Exercise: Reproduce verbatim the lines of the records starting at the line that contains "You are a GUI" and ending at the line that contains "This screenshot has".

Material provided:
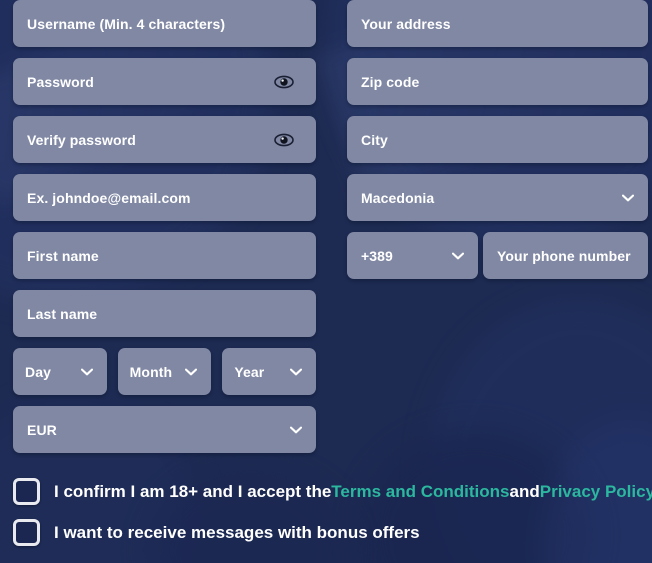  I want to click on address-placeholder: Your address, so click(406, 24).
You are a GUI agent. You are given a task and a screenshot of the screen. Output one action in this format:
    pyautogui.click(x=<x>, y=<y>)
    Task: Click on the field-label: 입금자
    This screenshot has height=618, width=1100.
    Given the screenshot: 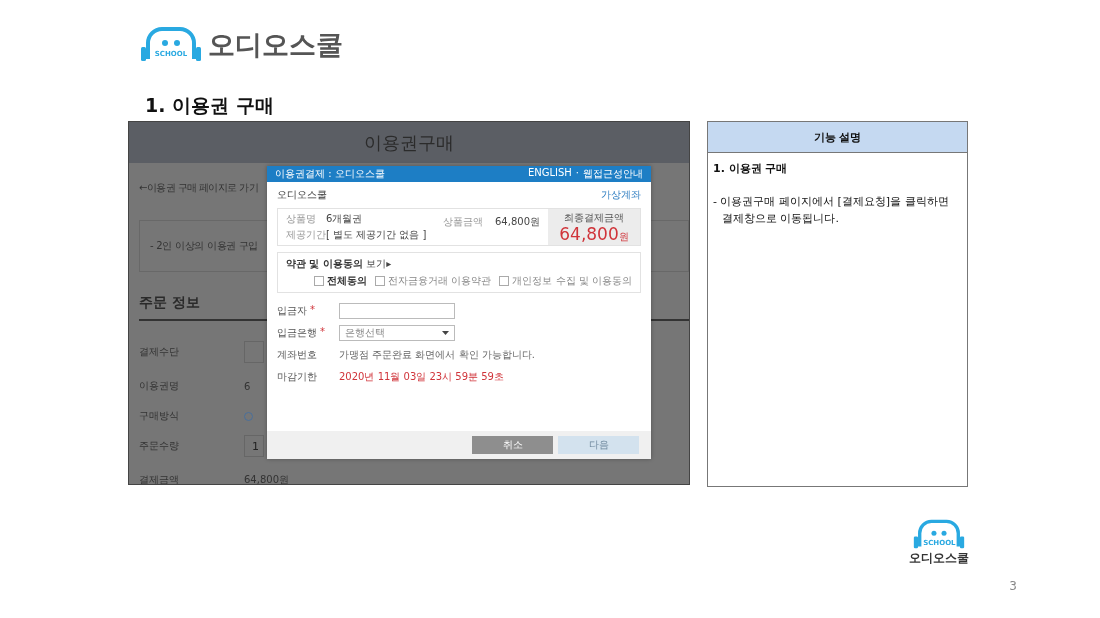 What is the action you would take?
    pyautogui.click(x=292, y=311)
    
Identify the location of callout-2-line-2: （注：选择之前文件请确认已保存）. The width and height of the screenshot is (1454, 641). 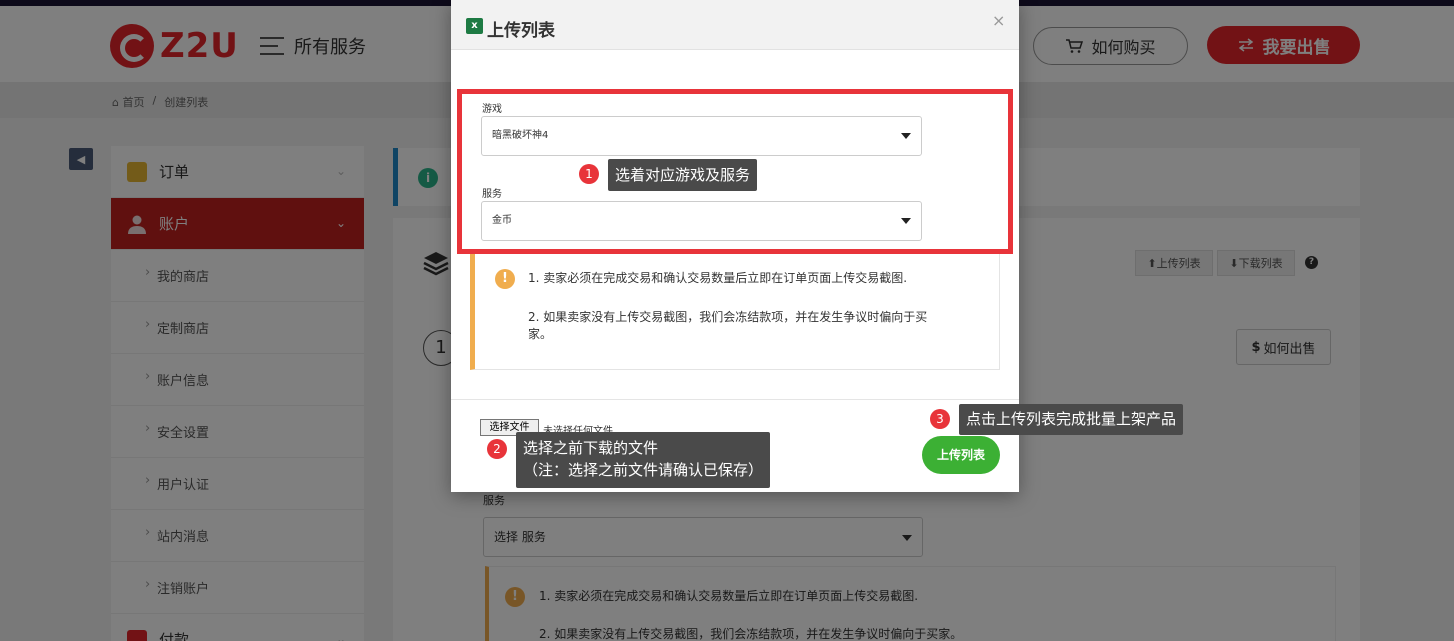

Solution for this exercise:
You are a GUI agent. You are given a task and a screenshot of the screen. Output one action in this format:
    pyautogui.click(x=<x>, y=<y>)
    Task: Click on the field-label: 입금자
    This screenshot has height=618, width=1100.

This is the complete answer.